In the material below, find the line containing "This screenshot has height=780, width=1280." and output it and all lines after it exactly, through the last one, without the pictures.

RECORDS FOR THIS EXERCISE:
....
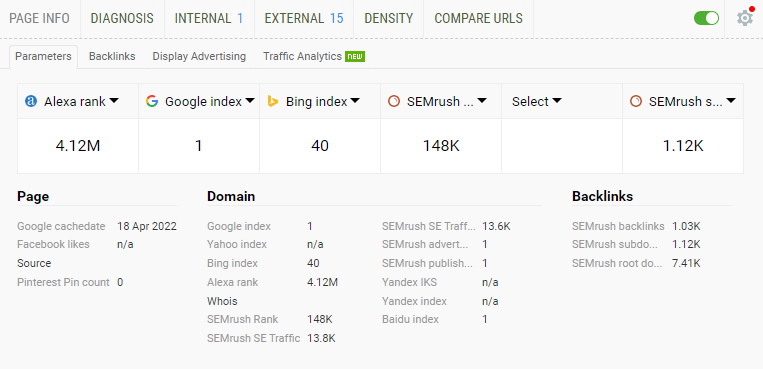Screen dimensions: 763x369
Task: Open the Google index dropdown arrow
Action: pyautogui.click(x=250, y=101)
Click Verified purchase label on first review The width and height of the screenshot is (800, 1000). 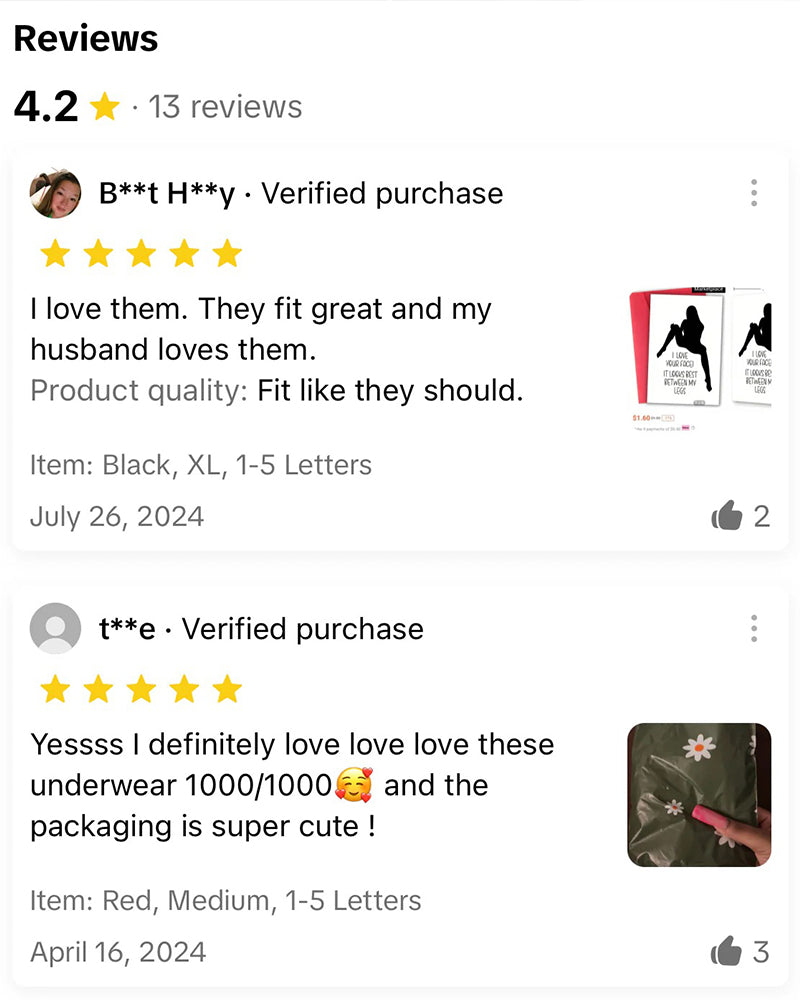[x=382, y=194]
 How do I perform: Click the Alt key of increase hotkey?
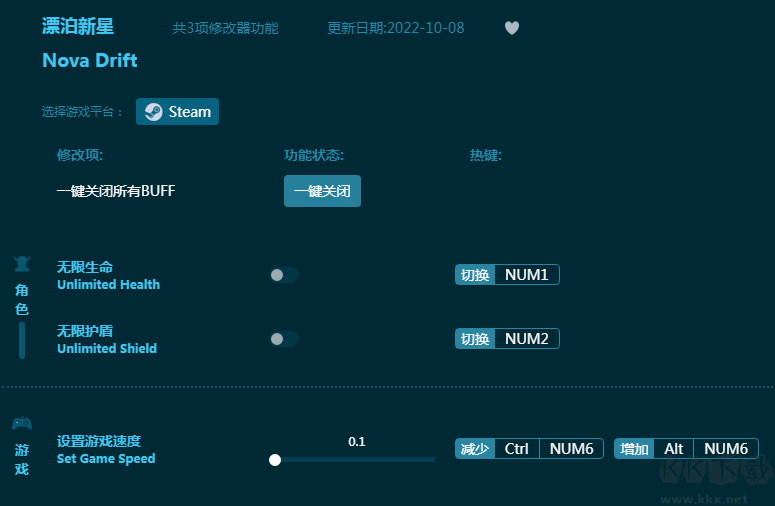tap(674, 449)
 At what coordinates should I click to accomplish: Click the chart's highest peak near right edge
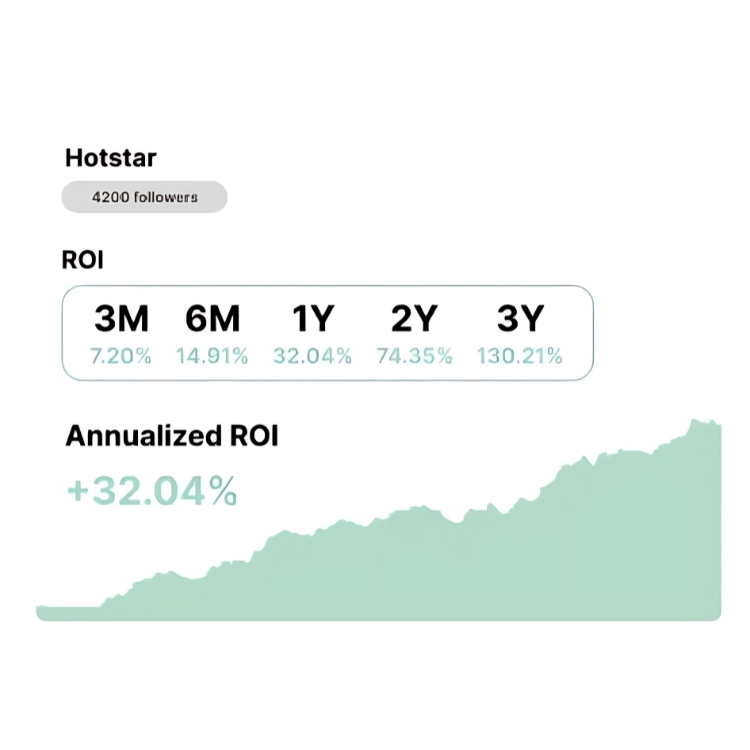[x=695, y=424]
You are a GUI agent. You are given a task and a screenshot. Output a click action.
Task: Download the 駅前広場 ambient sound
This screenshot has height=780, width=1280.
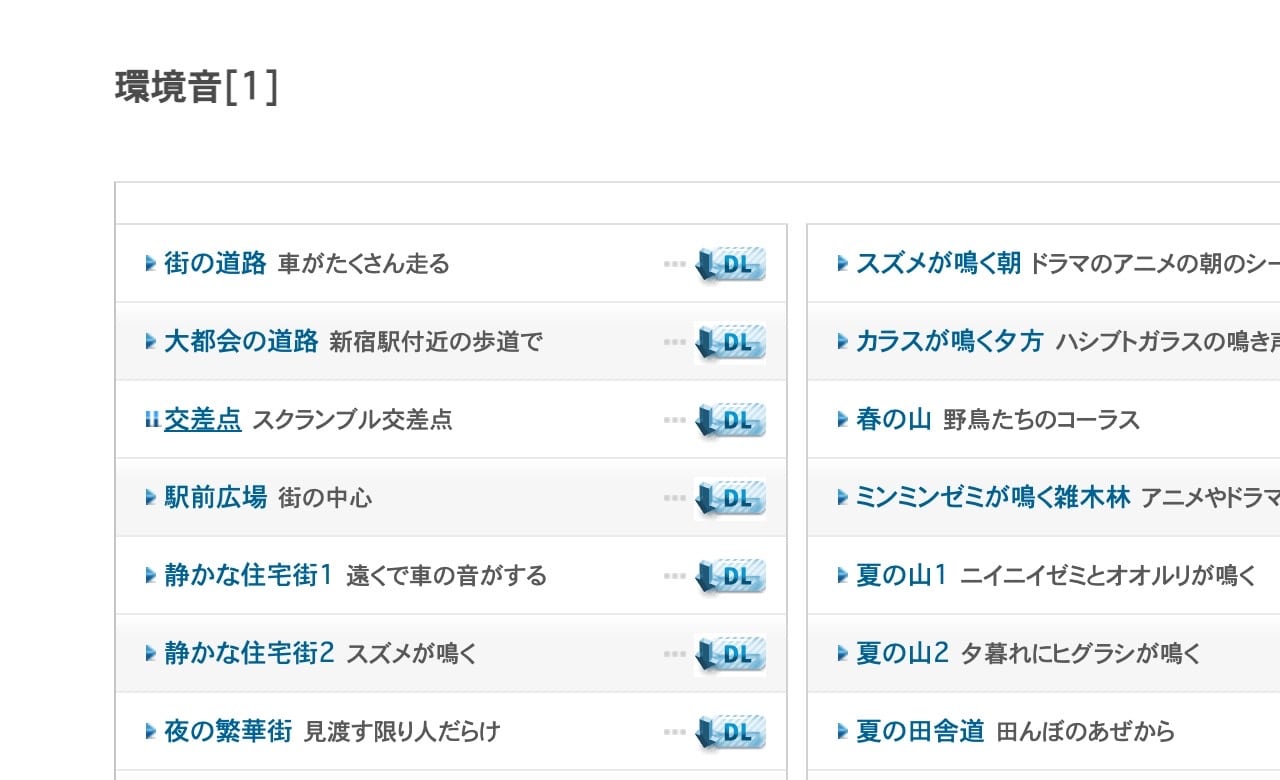[x=730, y=498]
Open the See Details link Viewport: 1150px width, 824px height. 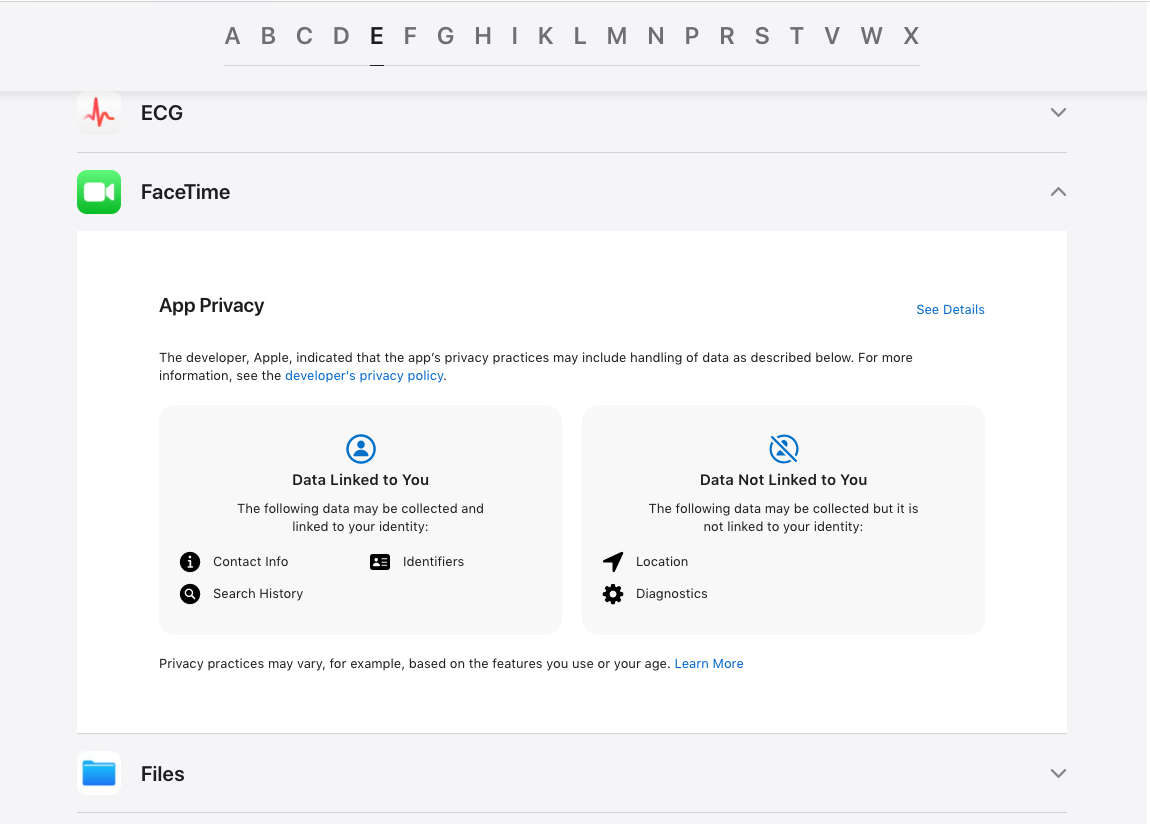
....
FINISHED TASK:
This screenshot has height=780, width=1280.
[x=730, y=498]
Open the See Details link Viewport: 1150px width, 824px height. 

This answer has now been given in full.